Selon l'observatoire de la sécurité des médecins, 33 % des faits sont liés à un reproche relatif à une prise en charge, 20 % des faits sont liés à des refus de prescrire un médicament en particulier ou un arrêt de travail. Le reste des incidents concernent la falsification de document, d'ordonnance ou de certificat, une attente jugée excessive ou des vols.
"Le médecin est en première ligne"
Pour le docteur Ouichou, membre du collectif "Santé en danger", il y a deux types de patients violents. D'un côté ceux qui viennent demander des psychotropes, comme la prégabaline plus connue sous le nom Lyrica. "Ces derniers deviennent agressifs s'ils n'obtiennent pas l'ordonnance. Une consœur a été agressée récemment", explique-t-il. "Les seconds viennent légitimement demander d'être soignés mais n'obtiennent pas de réponse."
Les problèmes liés à la prégabaline seraient, selon le spécialiste, spécifiques aux quartiers défavorisés, théâtre de trafics de stupéfiants. Pour le deuxième cas de violences, tous les médecins seraient concernés, y compris le docteur Ouichou, dans son nouveau cabinet sécurisé.
"Il y a un fort mécontentement généralisé des patients face à un système de santé qui s'aggrave, poursuit le médecin. Certains sont refoulés des urgences. Le médecin est en première ligne et prend tout sur la figure."
"Certains patients n'ont plus de médecin traitant, ils se retrouvent dans un état de stress et d'anxiété extrême. Et c'est compréhensible." Mais les journées du docteur Ouichou n'ont que 24 heures. Il travaille déjà jusqu'à tard, y compris le week-end. "Je prends 40 patients par jour sans rendez-vous, je suis le médecin traitant de 2 000 personnes et j'en prends régulièrement des nouveaux face à la forte demande.
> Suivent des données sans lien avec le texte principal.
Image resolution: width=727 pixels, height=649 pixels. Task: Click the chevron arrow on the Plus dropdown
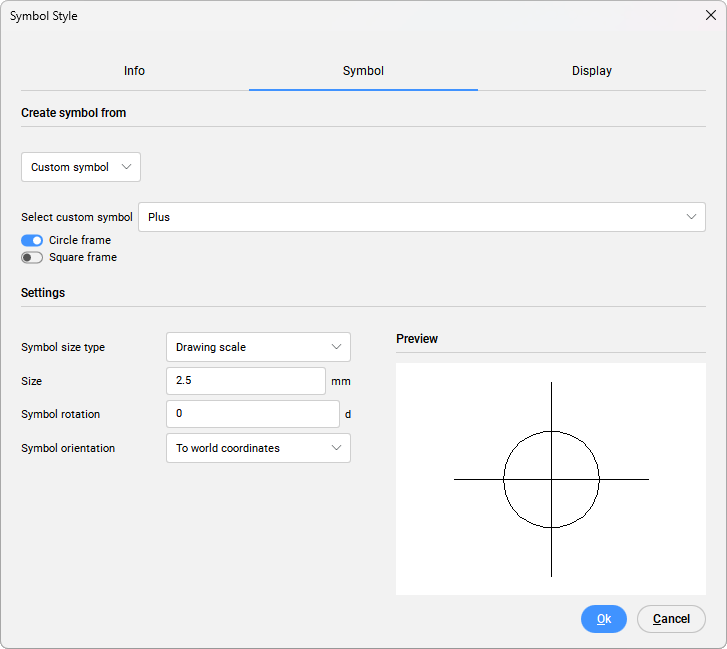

Certains présentent de graves problèmes de santé, je ne peux pas leur dire 'Repartez mourir chez vous'..."
On ne voit pas d'issue. On ne voit pas comment on va s'en sortir.
Dr Saïd Ouichouà France 3 Provence-Alpes
35 infirmières agressées chaque jour à l'hôpital
Les médecins ne sont pas les seuls concernés par ces cas de violence. Lundi, une infirmière a été poignardée au CHU de Reims. Elle a succombé à ses blessures 24 heures plus tard. "35 infirmières sont agressées chaque jour à l'hôpital, que ce soit aux urgences, en psychiatrie ou en Ehpad", a alerté ce mardi sur France info Thierry Amouroux, porte-parole du Syndicat national des professionnels infirmiers, qui regrette que l'hôpital ne soit plus un sanctuaire.
Pour le porte-parole du SNPI, cette violence s'explique par le manque de moyens attribués à l'hôpital. "Petit à petit, on asphyxie l'hôpital avec de moins en moins de moyens. La psychiatrie n'ayant plus les moyens d'assurer correctement les soins, on a beaucoup de patients en déshérence, c'est la même chose au niveau des urgences."